Aufgaben.
a – Gib aus dem Bericht über die Jahrestagung der Religionslehrer den Teil wieder, der mit den Worten „Waldfischbach-Burgalben. Das Johannesevangelium“ anfängt und mit „vierten Evangelium auseinander.“ endet, und tausche darin „Religionsunterricht“ gegen „Schulunterricht“.
b – Führe den Bericht über die Jahrestagung der Religionslehrer dort fort, wo er aufhört.

Textauszug.
——

Dienstag, 01. Oktober 2024

Nichts für Anfänger

 

Jahrestagung der Religionslehrer an Schulen mit Oberstufe

Waldfischbach-Burgalben. Das Johannesevangelium spielt im Religionsunterricht keine große Rolle – zu Unrecht? Religionslehrer an Schulen mit Oberstufe setzten sich bei ihrer Jahrestagung am 26. Und 27. September auf Maria Rosenberg mit dem vierten Evangelium auseinander.

Das Johannesevangelium hebt sich mit seiner besonderen Begrifflichkeit, mit den langen Reden, die der Evangelist Jesus in den Mund legt, und mit den vielen Episoden, die sich nur hier finden, von den anderen Evangelien ab. Hans-Georg Gradl, Professor für neutestamentliche Exegese an der Universität Trier, vermittelte den über 40 Teilnehmenden eine lebendige Auffrischung von Basiswissen und Einblicke in den Stand der Forschung. Das Johannesevangelium lasse sich als eine Schrift verstehen, die über die Perspektive der mutmaßlich älteren Evangelien hinausgeht. Es entwerfe eine Neuerzählung des Lebens Jesu, die sich auf einen tieferen, verborgenen Sinn konzentriert, wie er in der Gemeinde erkannt wurde, die sich auf den „geliebten Jünger“ Jesu zurückführt. Nicht der irdische Jesus betrete im Johannesevangelium die Bühne, sondern der auferstandene, erhöhte Herr. Folglich ist seine Sprache auch anders: Jesus spricht „himmlisch“. Wo unterschiedliche Sprachen gesprochen werden, sind Missverständnisse vorprogrammiert, etwa im Gespräch Jesu mit der Frau am Jakobsbrunnen oder im nächtlichen Gespräch mit Nikodemus. Das Johannesevangelium wende sich nicht an Anfänger im Glauben, sondern an Fortgeschrittene. Wer das Evangelium von Anfang an liest, bekomme im Prolog bereits den Schlüssel zum Verständnis der ganzen Schrift in die Hand, weil hier bereits zentrale Begriffe eingeführt und zueinander in Beziehung gesetzt werden. Hans Gradl lud im Anschluss an seine Einführung in das „Himmlisch“ des Johannesevangeliums die Lehrerinnen und Lehrer ein, ihre Kenntnisse an in Gruppen an zentralen Texten zu erproben.

——

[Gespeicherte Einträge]
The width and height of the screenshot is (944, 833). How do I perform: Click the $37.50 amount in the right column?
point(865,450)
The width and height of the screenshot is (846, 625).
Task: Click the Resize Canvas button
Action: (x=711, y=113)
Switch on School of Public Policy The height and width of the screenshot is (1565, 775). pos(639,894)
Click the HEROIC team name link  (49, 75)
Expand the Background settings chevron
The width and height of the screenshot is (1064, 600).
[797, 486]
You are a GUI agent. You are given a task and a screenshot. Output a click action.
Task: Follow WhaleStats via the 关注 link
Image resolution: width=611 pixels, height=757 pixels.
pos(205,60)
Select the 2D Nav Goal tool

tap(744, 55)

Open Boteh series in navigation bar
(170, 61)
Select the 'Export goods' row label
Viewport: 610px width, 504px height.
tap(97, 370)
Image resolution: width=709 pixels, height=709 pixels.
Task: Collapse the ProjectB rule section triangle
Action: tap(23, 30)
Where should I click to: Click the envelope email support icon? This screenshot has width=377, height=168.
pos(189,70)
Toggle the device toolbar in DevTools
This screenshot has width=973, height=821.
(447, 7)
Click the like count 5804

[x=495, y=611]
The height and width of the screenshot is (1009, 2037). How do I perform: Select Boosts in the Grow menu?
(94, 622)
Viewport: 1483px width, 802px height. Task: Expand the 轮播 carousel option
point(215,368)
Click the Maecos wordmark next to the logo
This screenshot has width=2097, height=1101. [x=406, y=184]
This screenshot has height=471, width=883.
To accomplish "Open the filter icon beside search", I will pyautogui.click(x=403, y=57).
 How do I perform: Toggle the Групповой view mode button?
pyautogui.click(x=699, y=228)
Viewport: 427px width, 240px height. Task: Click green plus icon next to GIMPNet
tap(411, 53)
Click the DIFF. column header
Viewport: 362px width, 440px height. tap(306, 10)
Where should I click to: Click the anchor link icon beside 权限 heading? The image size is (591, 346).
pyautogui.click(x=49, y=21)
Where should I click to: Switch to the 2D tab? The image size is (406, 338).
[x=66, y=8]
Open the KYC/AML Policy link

——

Antworten.
a –
Waldfischbach-Burgalben. Das Johannesevangelium spielt im Schulunterricht keine große Rolle – zu Unrecht? Religionslehrer an Schulen mit Oberstufe setzten sich bei ihrer Jahrestagung am 26. Und 27. September auf Maria Rosenberg mit dem vierten Evangelium auseinander.

b –
Wie können Texte aus diesem „Evangelium für Fortgeschrittene“ dann mit Gewinn im Schulunterricht vorkommen? Acht Lehrkräfte stellten am zweiten Tag ihre Unterrichtserfahrungen mit Johannes den Kolleginnen und Kollegen in Arbeitskreisen vor. Diese Vielfalt unterschiedlicher Ansätze wurden von den Teilnehmenden als anregend wahrgenommen und mit großem Beifall bedacht.

Für Religionslehrerinnen und -lehrer bietet das Bistum Speyer schulartspezifische Jahrestagungen an. Diese Fortbildungsangebote verbinden fachliche Vertiefung und unterrichtspraktische Umsetzung und fördern die Vernetzung der Lehrkräfte im ganzen Bistum. Wichtig war daher auch die Gelegenheit, sich zu allgemeinen Entwicklungen auszutauschen, sowohl im Rahmen der Mitgliederversammlung der Vereinigung der Religionslehrer und -lehrerinnen an Gymnasien und Gesamtschulen im Bistum Speyer als auch im Gespräch mit Dr. Irina Kreusch, Leiterin der Hauptabteilung Schulen, Hochschulen und Bildung. Dabei wurde von mehreren der Wunsch artikuliert, zügig einen konfessionsverbindenden christlichen Religionsunterricht zu etablieren, der dem Stand des ökumenischen Bewusstseins und den Herausforderungen der Gegenwart entspricht.

Bei keiner Jahrestagung dürfen gemeinsame Gottesdienste fehlen. Volker Sehy, Leiter des Geistlichen Zentrums Maria Rosenberg, hob in seiner Predigt hervor, dass es Menschen braucht, die vorbildhaft für andere ihren Glauben in Worte fassen – als Zeugen, um es mit einem Begriff des Johannesevangeliums zu sagen.